Lecturer 2017 - present

Of Ecuadorian and Chinese descent, Marisa Morán Jahn’s artworks redistribute power, “exemplifying the possibilities of art as social practice” (ArtForum). Characterizing her playful approach, MIT CAST writes, ‘[Jahn] introduces a trickster-like humor into public spaces and discourses, and yet it is a humor edged with political potency.”

Key projects include Bibliobandido (a story-eating bandit), Video Slink Uganda (experimental films slipped or “slinked” into bootleg cinemas), Contratados (a Yelp! for migrant workers that has served 2 million users), and CareForce, a project that amplifies the voices of America’s fastest growing workforce, caregivers, through two mobile studios (NannyVan, CareForce One), an app for domestic workers named by CNN as “one of 5 apps to change the world,” and a PBS/ITVS film series produced with Oscar and Emmy-winning filmmaker Yael Melamede.

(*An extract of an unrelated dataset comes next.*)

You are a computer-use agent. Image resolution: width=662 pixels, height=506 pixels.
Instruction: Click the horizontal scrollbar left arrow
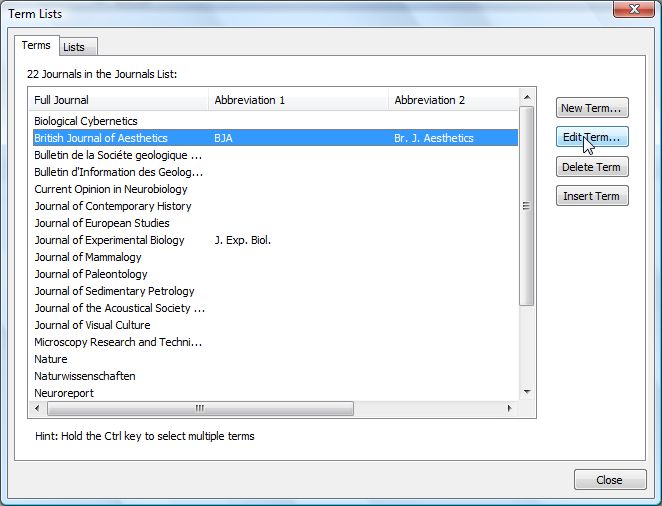[x=36, y=409]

She is currently working on “Snatchural History of Copper”, a project (art, film, book) she initiated that investigates copper, an key element used in motherboards, our homes, electrical wires, and the IUDs of 170 million women across the world.

Jahn has presented her work at The White House, MoMA, IDEO, Walker Art Center, Yerba Buena Center for the Arts, Tribeca Film Festival, The New Museum, Asian Art Museum, ArtBrussels, The Power Plant (Toronto), National Center for Contemporary Arts Kaliningrad, Kyrgyz National Museum of Fine Arts Bishkek, Creative Time Summit, and more.
Her work has been reviewed in The New York Times, BBC, Hyperallergic, Mic.com, The Nation, Creative Time Reports, Univision, and hundreds more. She has won awards from Creative Capital, Tribeca, Sundance, Rockefeller Foundation, National Endowment for the Arts, Anonymous Was a Woman, and the Visible Project.

In 2009 she founded Studio REV-, a non-profit that co-designs public art and creative media with low-wage workers, immigrants, and women. Through the three publications and 33 exhibitions she curated, Jahn has co-written essays, edited, and published the works of thinkers such as scholar and activist Cornel West, sociologist Saskia Sassen, MacArthur Genius and social justice activist Ai-jen Poo, the Pulitzer-winning novelist Colson Whitehead, former Bogota mayor Antanas Mockus, the political scientist Chantal Mouffe, MoMA curator/former Art Forum editor Michelle Kuo, art historian Claire Bishop, philosophers such as Michel Serres, John Searle, Doris Sommer, the late Jean-Francois Lyotard, and art practitioners including Tom Finkelpearl, Pedro Reyes, Billy Kluver (Bell Labs/Experiments in Art and Technology – E.A.T.), Hank Willis Thomas, Natalie Jeremijenko, and more.

Jahn has produced 3 anthologies about art and politics.‘Pro+agonist: The Art of Opposition’ (Walker Art Center) explores the productive possibilities of ‘agonism,’ or a relationship built on mutual incitement and struggle. ‘Recipes for an Encounter’ (Western Front) examines anticipatory nature of recipes together with their promise of what will unfold, take place, be consumed. Recipes for an Encounter, has been described by Art Practical as “like Guy Debord masquerading as Julia Child, or vice versa.” ‘Byproduct: On the Excess of Embedded Art Practices’ (YYZ BOOKS) investigates art embedded within governments, industries, and electoral politics to produce byproducts of the system itself.

Jahn graduated with distinctions from UC Berkeley (B.A.) and received her M.S. from MIT’s Art, Culture, and Technology. After graduating, Jahn was a fellow from 2007-2010 at Hiroshi Ishii’s Tangible Media (MIT Media Lab) and a fellow at MIT Open Doc Lab from 2010-2013. Jahn regularly teaches at MIT, The New School, and at Teachers College at Columbia University.